A saúde dos reis sempre constituiu um fenómeno de grande
impacto social e de interesse público e diplomático. Em todos os tempos, a
medicina prestou especial atenção às principais figuras do reino. Perante
qualquer fenómeno de doença ou de curiosidade eram convocados os médicos mais
conceituados para acudir o Monarca. Naturalmente, assim acontecia também com os
maxilares e os dentes de Suas Altezas Reais. No Egito, sobram poucas dúvidas
aos estudiosos de que terá sido uma cárie no maxilar superior que causou a
morte, por infecção disseminada, ao faraó Ramsés II. Em França, asseguram os documentos
oficiais que Luís XIV, o Rei Sol, terá nascido no dia 5 de Setembro de 1638 já
com dois dentes visíveis nas gengivas, garantindo-se o mesmo sobre o Imperador Napoleão
Bonaparte e o Rei Ricardo III de Inglaterra.

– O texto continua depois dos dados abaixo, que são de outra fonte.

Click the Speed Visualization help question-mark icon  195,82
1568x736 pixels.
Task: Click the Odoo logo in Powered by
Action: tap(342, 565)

Nos registos médicos da Real Câmara portuguesa existem duas
referências em particular que merecem ser partilhadas e que, devidamente
comparadas, demonstram, pelo espaço temporal entre os dois períodos régios, a
evolução científica que a medicina portuguesa, em conjunto com as outras
sociedades europeias, foi adquirindo e que já dispunha no início do século XX.
O primeiro trata-se de um registo, à luz de hoje, bizarro e
pitoresco, em que o “concílio dos sábios” determinou que um ossículo
ensanguentado, expelido através da narina de Sua Majestade D. Pedro II (Reinado:
1683-1706), se tratava de um resíduo fragmentário de uma perna de tordo
ingerida três semanas antes e que não tinha qualquer relação com a volumosa
lesão escavada no palato, com fístula e erosão, provável manifestação oral de
doença sexualmente transmissível, a mais suspeita causa de morte do Rei.
Em contraste, dois séculos mais tarde, em Janeiro de 1906, o Dr.
Tomás de Mello Breyner, escrevia no seu diário aquela que é talvez a primeira
descrição sobre a relação entre diabetes
mellitus e doença periodontal, a propósito da situação clínica do Rei D.
Carlos I (Reinado: 1889-1908): “Fui ao
Paço das Necessidades procurar a rainha para lhe dizer que El-Rei é um
diabético. Com 22,560 g de açúcar por litro. (...) Bem desconfiava eu quando há
menos de um mês lhe caíram uns dentes molares.”